Par une nuit de novembre, il y a dix ans, Paris a vacillé.
Le rire des terrasses, la musique d’un concert, le souffle joyeux d’une capitale vivante se sont figés dans la fureur des armes. Des hommes, au nom d’un Dieu défiguré, ont semé la mort au Bataclan, sur les boulevards, dans les cafés. Ce soir-là, la France a pleuré, mais elle s’était jurée de ne jamais plier.
Dix ans ont passé. Dix années d’hommages, de discours, de promesses. Dix années où les larmes ont séché, où les bougies se sont éteintes. Et pourtant, une question terrible, lancinante, s’impose : avons-nous vraiment gagné ?
Car si le terrorisme a perdu la guerre des corps, l’islamisme, lui, gagne celle des âmes. Il a su troquer la kalachnikov contre le mot, le sang contre la peur, la terreur contre la culpabilité, pour mieux s’insinuer dans nos failles.

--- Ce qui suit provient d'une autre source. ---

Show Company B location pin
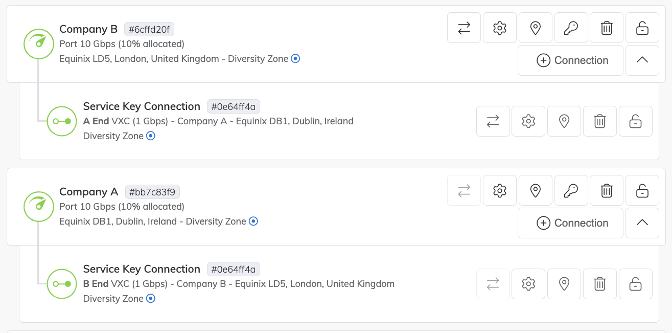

C’est une conquête silencieuse, lente et méthodique, qui ronge nos certitudes ; qui transforme les bourreaux en victimes, les défenseurs de la liberté en suspects ; qui sape la confiance ; qui érode la fierté ; qui nourrit la haine de soi, la honte d’être libre.
Progressivement, nous avons cessé de défendre nos valeurs, de peur d’offenser ceux qui les méprisent. La lâcheté s’est faite vertu, la reddition s’appelle tolérance, et le renoncement, dialogue. À force de confondre respect des croyants et complaisance envers les fanatiques, nous avons tendu au poison le calice dont nous buvons.
Désormais, l’islamisme n’a plus besoin d’attaquer, il attend que nous baissions la garde. Et nous la baissons, chaque jour — par fatigue, par faiblesse, par habitude.
Le fracas des armes a laissé place à une peur douce, insidieuse, celle qui fait taire. Et l’Occident, fatigué, doute. Fatigué de se battre, fatigué de croire, fatigué d’être lui-même. Il s’excuse d’exister, s’accuse d’avoir vécu. Il a perdu la force morale qui faisait sa grandeur — cette conviction tranquille que certaines valeurs – la liberté, l’égalité, la laïcité – valent qu’on s’y tienne.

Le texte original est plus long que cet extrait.